The appeal, published today, notes that it was adopted in the run-up to a new round of EU-Russia human rights consultations, which will take place in Slovenia on 17 April.
The Moscow Helsinki Group, the International Partnership for Human Rights and Human Rights Sans Frontieres are urging the EU to "use this event as an opportunity to demand that the Russian authorities take concrete measures to improve the state of Russian civil society".
The human rights activists believe that "civil society in Russia has been subjected to an ever increasing pressure and independent groups have been impeded in their work in the name of protection of national security and prevention of foreign 'interference' into Russian politics".
"Such rhetoric was used to justify the passing of the so-called law on NCOs in 2006, which has introduced considerable changes in the existing legislation on non-governmental organizations".
"The law, which has been unclearly and ambiguously formulated, gives the authorities broad powers in monitoring and controlling NCOs, provides opportunities for an arbitrary and subjective interpretation, and has been used to hamper legal civil activities, restrict them and punish organizations for them," the document stresses.

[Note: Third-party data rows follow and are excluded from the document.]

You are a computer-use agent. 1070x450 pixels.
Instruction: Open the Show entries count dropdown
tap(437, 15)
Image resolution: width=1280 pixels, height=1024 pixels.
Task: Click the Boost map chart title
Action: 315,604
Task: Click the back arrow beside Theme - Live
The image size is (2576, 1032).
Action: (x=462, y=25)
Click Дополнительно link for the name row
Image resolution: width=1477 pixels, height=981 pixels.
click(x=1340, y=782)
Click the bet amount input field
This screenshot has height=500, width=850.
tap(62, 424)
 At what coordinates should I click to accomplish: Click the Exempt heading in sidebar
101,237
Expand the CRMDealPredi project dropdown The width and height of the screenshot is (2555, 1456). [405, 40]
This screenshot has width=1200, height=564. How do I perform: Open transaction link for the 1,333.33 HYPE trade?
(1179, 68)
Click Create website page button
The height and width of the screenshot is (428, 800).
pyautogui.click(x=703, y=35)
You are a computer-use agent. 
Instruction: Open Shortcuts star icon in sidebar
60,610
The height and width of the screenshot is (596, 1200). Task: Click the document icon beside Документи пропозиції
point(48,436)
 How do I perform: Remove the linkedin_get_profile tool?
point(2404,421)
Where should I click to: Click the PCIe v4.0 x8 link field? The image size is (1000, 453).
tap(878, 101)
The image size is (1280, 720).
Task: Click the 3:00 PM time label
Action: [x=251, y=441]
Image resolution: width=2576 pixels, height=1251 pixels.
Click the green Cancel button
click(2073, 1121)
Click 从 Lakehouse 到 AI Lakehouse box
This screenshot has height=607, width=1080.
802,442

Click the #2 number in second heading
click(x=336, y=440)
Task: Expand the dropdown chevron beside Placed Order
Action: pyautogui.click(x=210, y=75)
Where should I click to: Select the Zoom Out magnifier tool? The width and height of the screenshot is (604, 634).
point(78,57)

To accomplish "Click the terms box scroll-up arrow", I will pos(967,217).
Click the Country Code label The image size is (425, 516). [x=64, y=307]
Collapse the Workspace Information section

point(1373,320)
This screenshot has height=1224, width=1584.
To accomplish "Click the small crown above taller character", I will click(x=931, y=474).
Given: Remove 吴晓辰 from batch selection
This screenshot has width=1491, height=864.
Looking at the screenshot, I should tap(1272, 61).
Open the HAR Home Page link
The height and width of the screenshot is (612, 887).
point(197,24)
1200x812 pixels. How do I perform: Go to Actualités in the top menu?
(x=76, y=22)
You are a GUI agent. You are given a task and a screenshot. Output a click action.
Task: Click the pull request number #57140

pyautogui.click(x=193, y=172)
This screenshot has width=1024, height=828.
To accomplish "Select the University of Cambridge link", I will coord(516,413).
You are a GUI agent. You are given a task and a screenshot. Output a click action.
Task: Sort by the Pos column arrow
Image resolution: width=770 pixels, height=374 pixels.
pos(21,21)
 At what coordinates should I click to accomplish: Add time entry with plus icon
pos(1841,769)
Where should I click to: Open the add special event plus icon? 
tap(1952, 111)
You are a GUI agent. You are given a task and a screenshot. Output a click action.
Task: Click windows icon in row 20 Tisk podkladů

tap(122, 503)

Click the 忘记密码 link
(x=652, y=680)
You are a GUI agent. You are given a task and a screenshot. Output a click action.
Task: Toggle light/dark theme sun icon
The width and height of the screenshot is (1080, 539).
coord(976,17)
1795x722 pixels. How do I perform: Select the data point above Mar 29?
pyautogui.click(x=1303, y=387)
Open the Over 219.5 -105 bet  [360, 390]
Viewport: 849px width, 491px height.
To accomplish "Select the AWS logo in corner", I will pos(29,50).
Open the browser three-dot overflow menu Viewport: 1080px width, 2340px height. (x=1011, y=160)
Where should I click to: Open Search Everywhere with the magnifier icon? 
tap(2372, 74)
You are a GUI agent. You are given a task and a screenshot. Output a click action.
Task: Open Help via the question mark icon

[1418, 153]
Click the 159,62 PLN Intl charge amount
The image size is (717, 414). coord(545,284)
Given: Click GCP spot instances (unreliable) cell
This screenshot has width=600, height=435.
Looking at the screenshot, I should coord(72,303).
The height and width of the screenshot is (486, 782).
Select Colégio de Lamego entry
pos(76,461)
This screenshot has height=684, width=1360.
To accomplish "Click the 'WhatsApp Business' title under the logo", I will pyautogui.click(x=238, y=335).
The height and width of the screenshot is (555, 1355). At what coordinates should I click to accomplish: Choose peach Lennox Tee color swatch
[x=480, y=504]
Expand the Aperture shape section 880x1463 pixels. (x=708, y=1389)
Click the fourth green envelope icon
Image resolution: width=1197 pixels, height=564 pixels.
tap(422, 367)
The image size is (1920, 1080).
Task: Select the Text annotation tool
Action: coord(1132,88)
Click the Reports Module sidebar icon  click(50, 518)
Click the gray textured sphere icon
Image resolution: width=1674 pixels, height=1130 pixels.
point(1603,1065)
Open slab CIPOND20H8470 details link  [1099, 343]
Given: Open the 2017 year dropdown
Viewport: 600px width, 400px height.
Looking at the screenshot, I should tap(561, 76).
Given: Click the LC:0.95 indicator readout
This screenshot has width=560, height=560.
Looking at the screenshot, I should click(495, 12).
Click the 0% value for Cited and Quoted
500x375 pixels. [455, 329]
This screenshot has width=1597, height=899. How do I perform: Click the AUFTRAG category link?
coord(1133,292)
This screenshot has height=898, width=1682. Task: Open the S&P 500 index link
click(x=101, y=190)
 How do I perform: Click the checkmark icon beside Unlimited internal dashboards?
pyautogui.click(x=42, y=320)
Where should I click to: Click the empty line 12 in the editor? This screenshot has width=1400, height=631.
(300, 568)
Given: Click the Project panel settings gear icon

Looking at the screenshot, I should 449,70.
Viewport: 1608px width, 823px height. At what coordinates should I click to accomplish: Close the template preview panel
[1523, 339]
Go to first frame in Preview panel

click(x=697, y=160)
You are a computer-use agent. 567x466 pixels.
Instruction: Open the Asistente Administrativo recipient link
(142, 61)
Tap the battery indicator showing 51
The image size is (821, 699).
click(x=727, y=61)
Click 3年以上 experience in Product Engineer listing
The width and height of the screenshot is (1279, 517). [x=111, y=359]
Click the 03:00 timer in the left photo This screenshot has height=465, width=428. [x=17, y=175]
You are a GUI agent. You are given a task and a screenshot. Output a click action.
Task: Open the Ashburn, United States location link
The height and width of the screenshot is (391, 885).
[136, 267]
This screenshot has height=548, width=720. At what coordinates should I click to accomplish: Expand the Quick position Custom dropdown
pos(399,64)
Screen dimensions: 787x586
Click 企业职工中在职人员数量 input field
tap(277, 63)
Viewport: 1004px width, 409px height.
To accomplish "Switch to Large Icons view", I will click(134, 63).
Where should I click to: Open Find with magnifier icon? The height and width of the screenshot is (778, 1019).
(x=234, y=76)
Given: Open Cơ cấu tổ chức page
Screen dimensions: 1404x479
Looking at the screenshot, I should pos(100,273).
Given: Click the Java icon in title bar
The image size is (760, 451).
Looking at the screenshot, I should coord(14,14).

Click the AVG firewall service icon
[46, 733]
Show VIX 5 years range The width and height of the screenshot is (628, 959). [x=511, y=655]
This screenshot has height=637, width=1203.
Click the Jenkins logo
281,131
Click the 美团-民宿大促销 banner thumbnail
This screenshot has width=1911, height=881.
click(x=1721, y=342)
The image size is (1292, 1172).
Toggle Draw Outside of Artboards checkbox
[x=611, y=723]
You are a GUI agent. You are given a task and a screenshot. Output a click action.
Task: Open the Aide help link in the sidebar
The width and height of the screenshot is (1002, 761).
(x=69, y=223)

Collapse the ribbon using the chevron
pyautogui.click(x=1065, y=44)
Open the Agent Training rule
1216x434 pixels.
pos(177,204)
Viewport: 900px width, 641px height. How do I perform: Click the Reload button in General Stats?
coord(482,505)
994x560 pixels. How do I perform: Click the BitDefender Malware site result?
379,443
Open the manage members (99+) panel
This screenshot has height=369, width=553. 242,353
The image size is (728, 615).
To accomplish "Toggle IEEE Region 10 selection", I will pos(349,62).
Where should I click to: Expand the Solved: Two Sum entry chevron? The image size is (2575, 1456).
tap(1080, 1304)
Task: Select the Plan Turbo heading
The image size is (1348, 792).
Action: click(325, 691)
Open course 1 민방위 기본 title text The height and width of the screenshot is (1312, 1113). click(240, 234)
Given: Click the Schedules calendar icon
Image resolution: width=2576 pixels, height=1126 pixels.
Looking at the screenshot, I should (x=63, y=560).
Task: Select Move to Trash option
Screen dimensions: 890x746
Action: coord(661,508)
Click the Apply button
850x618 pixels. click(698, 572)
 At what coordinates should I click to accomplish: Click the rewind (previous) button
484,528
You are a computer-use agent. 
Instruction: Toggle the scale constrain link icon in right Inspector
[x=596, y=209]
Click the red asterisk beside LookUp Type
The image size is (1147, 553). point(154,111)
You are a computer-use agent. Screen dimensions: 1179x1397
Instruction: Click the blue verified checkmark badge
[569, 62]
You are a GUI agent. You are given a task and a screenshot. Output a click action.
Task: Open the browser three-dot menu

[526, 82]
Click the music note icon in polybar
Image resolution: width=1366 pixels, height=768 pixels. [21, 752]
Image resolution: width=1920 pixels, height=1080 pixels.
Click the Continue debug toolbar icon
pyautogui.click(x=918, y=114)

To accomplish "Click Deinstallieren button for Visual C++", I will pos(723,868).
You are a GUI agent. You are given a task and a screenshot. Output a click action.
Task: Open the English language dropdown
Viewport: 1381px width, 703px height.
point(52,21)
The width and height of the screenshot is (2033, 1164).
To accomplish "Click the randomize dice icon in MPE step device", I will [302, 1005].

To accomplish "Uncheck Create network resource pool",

"In view of these trends we demand that the EU use the forthcoming consultations as an opportunity not only to express concerns over problems faced by Russian civil society but also to insist that the Russian authorities take concrete measures to resolve the problems, for instance by initiating a review of the law on NCOs in the near future," reads the appeal.
The appeal's authors believe that it is necessary to limit grounds for registration refusal so that registration authorities would not be able to misinterpret these grounds, simplify demands on NCOs' paperwork, minimize the authorities' powers in monitoring NCOs' work and limit the authorities' powers to sanction NCOs.